PROBLEM DETAILS> Render the stretch of rows from the line containing "Click the 6.12.51-haos version value" through the line containing "tap(224, 288)" as a numbered list, leaving out blank lines.

WORKING DATA>
|---|

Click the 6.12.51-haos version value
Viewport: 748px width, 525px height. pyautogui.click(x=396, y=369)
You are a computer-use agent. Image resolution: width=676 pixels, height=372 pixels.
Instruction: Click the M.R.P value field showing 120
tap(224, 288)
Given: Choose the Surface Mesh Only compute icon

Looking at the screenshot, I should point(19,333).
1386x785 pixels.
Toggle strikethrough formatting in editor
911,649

|---|

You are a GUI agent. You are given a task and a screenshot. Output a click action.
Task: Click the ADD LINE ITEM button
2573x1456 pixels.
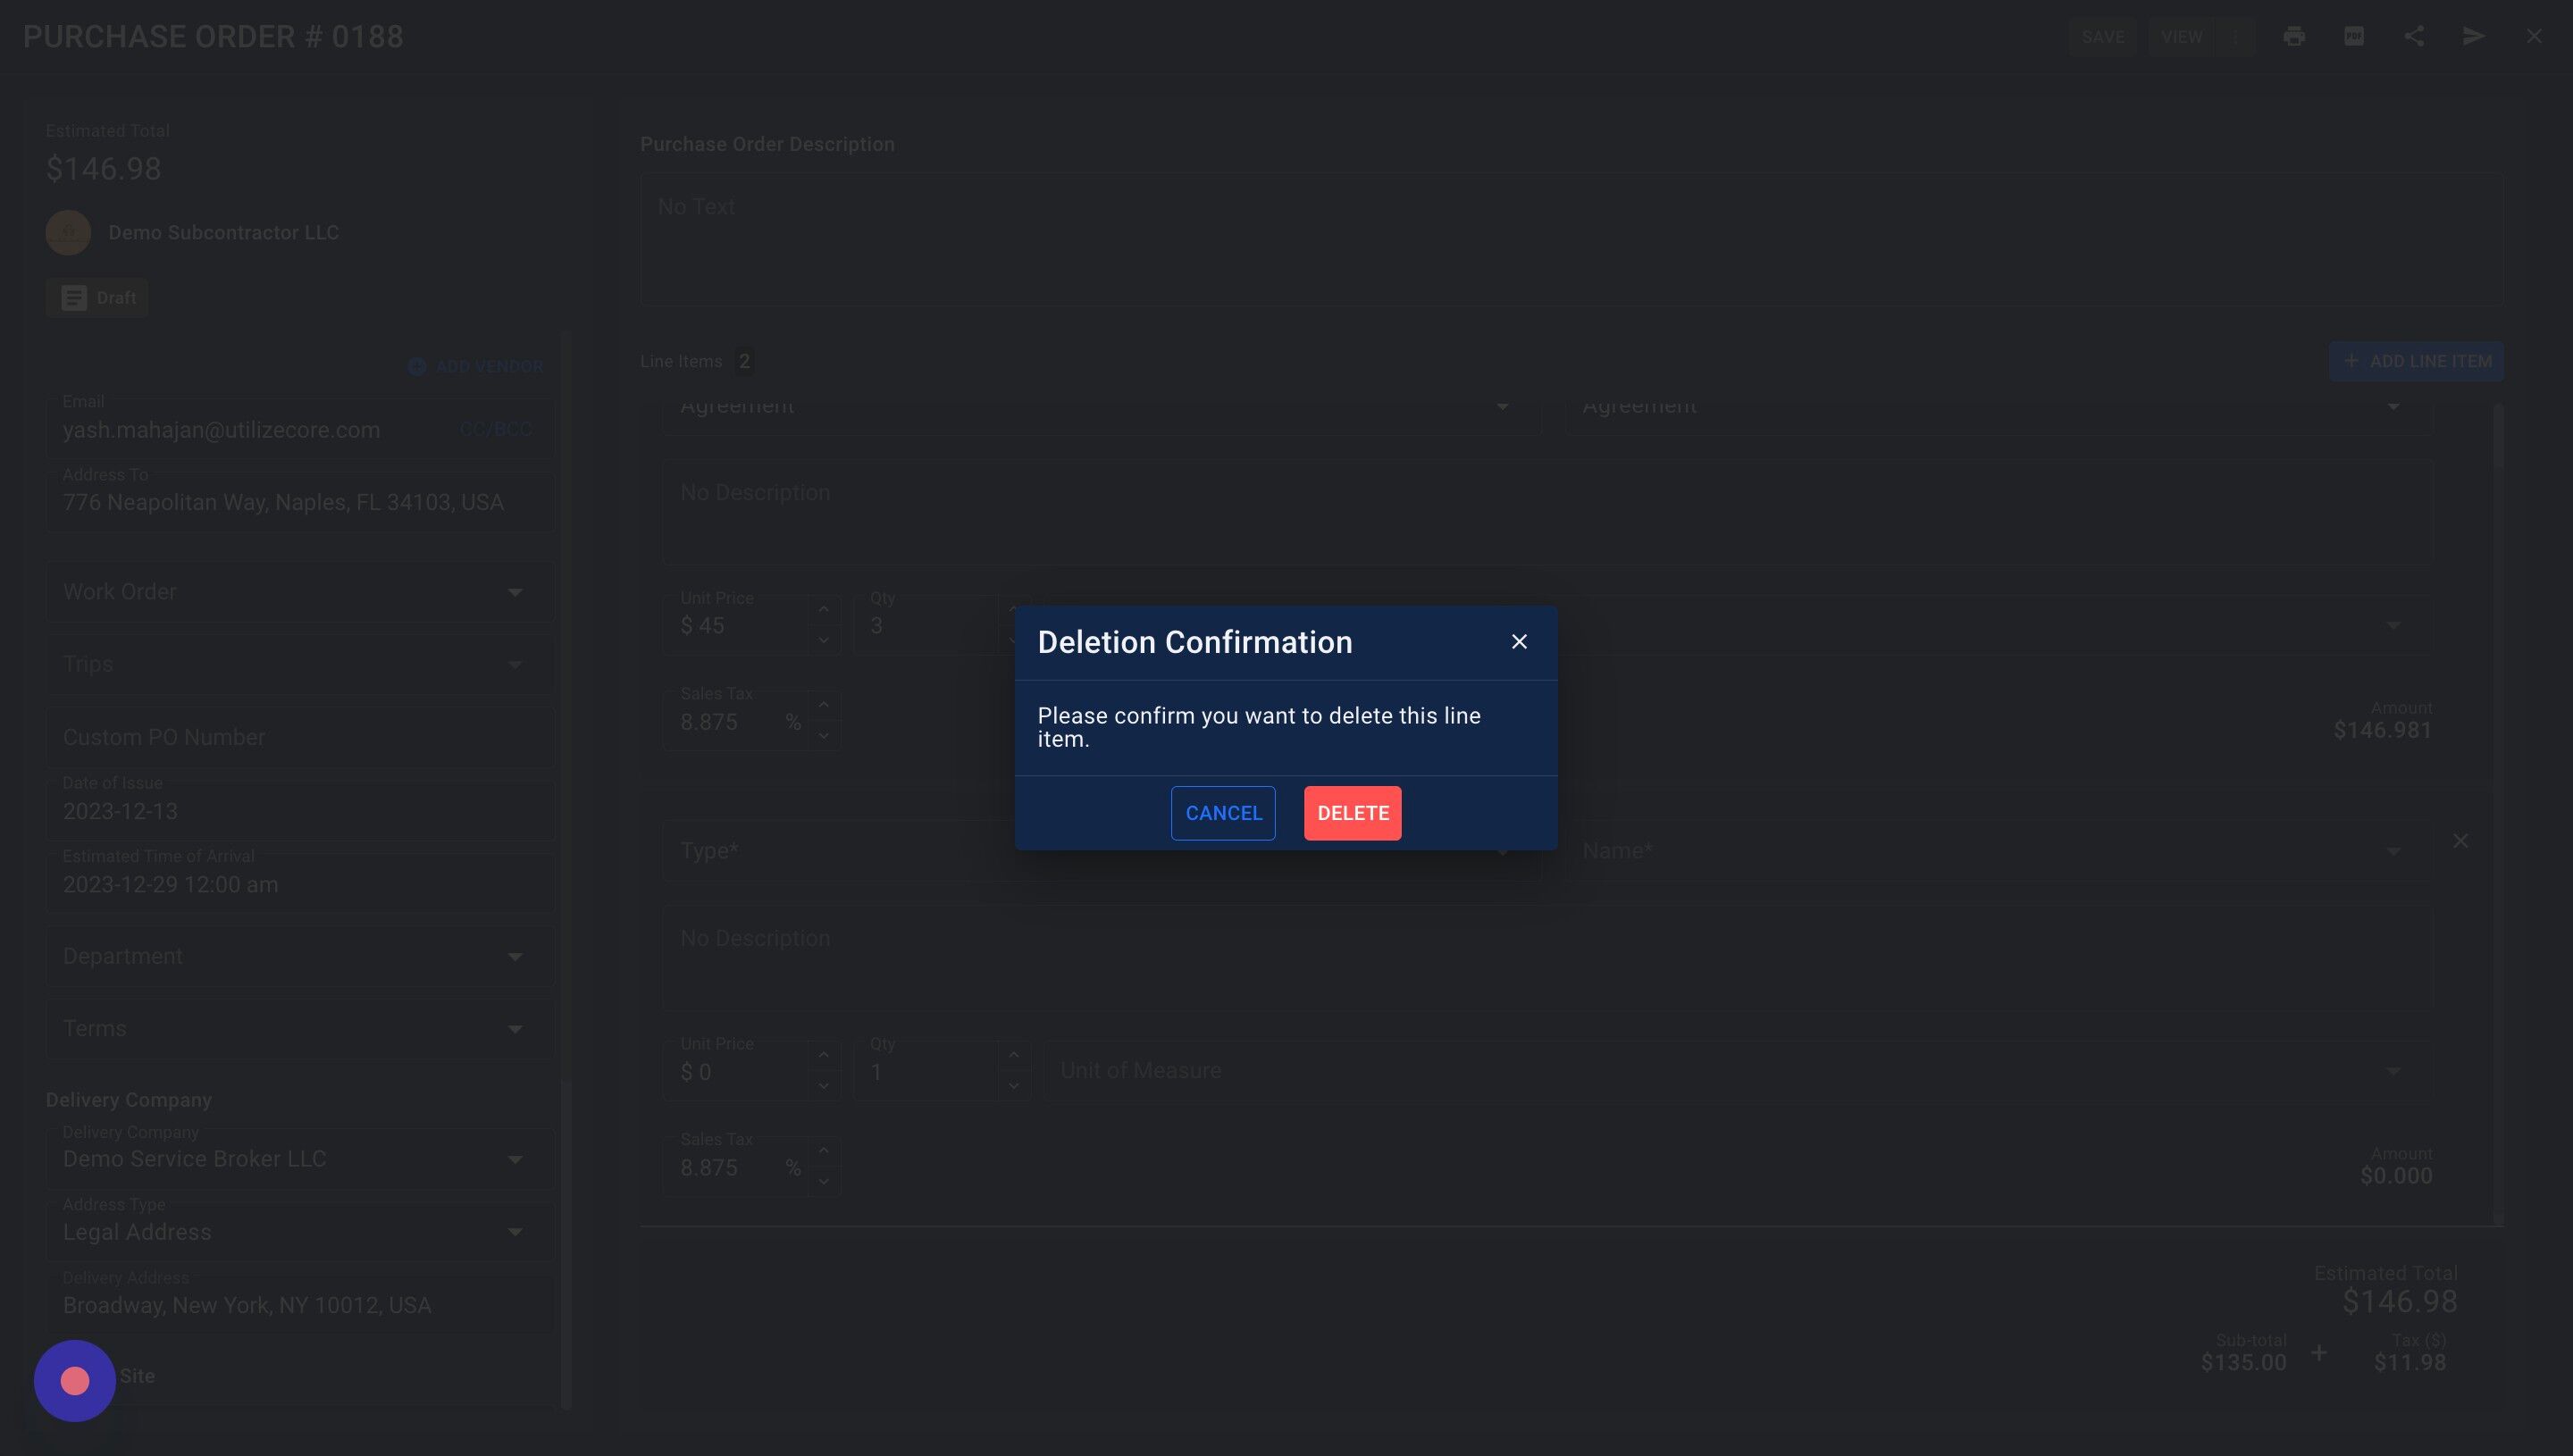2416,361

|---|

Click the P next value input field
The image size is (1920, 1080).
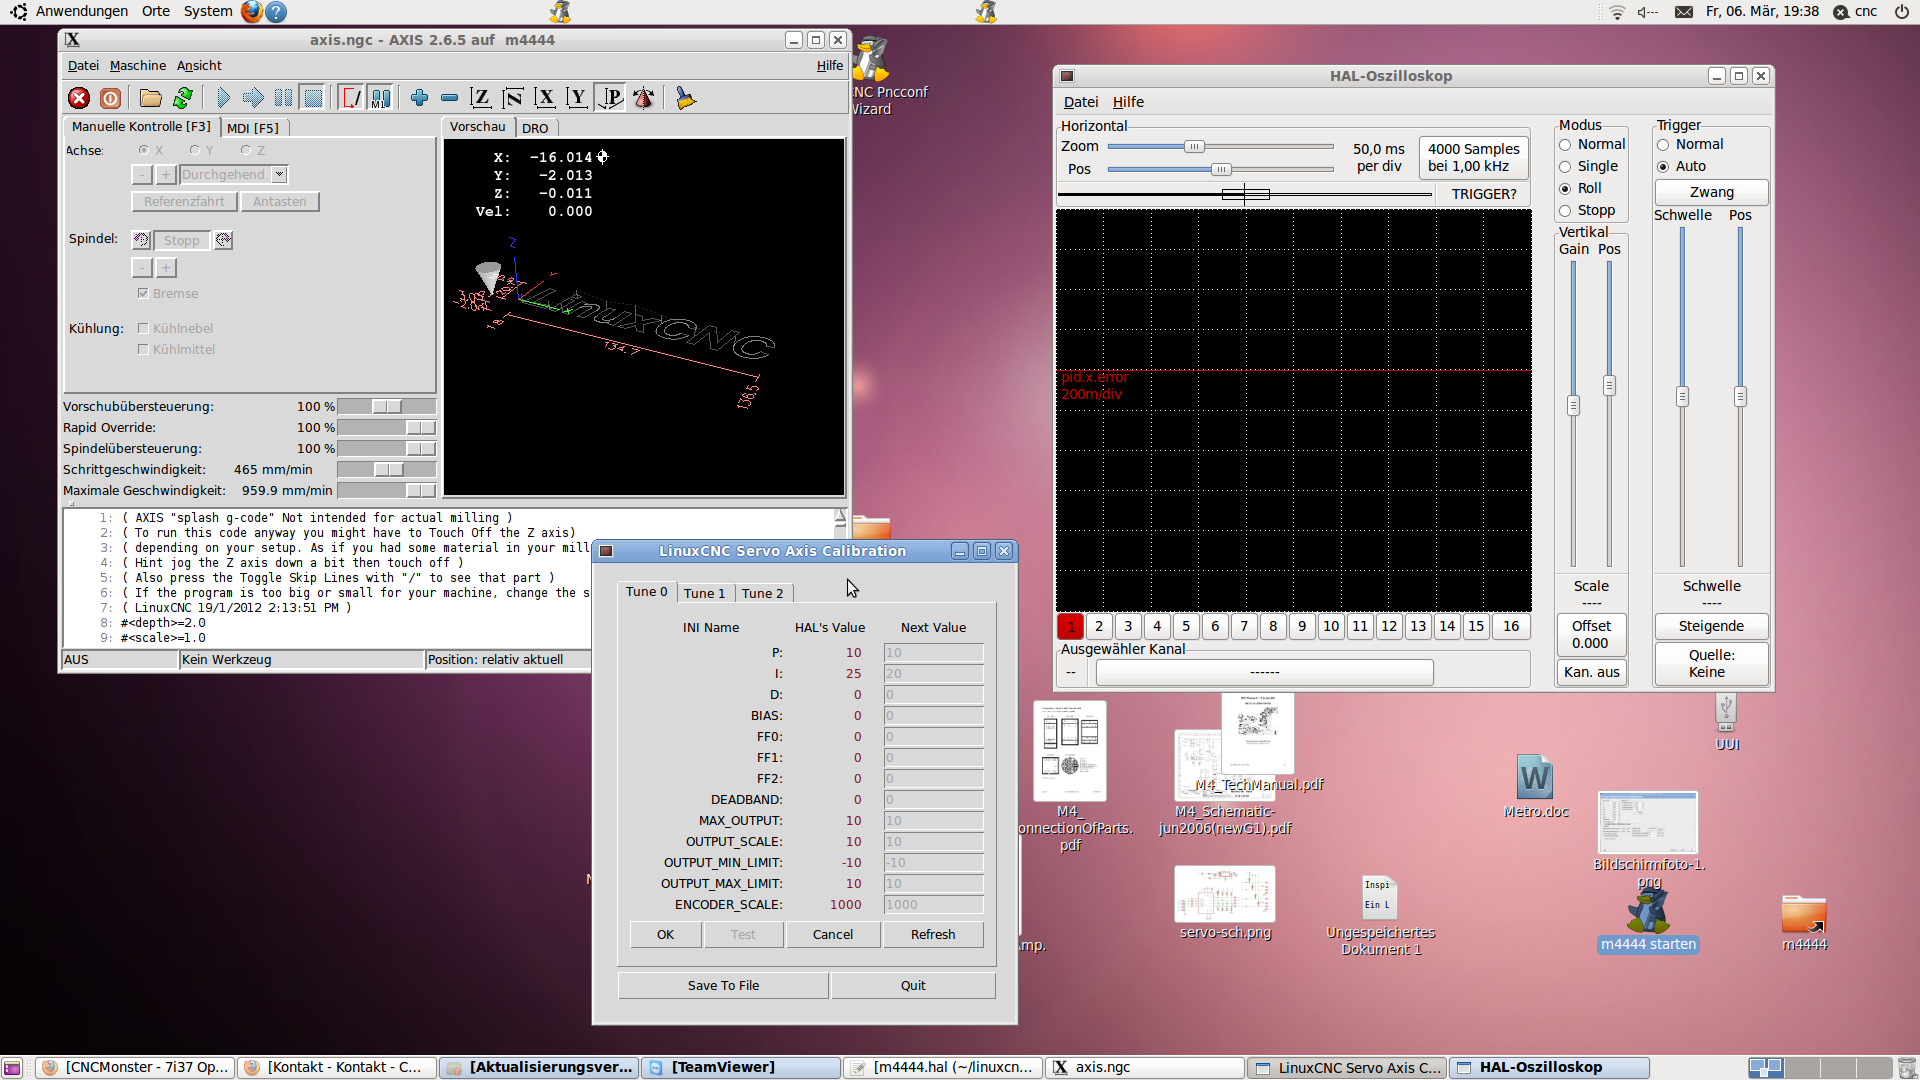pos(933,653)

|---|

ANSWER TO THIS PROBLEM>
1. Click the 6.12.51-haos version value
2. Viewport: 748px width, 525px height. pyautogui.click(x=396, y=369)
3. You are a computer-use agent. Image resolution: width=676 pixels, height=372 pixels.
4. Instruction: Click the M.R.P value field showing 120
5. tap(224, 288)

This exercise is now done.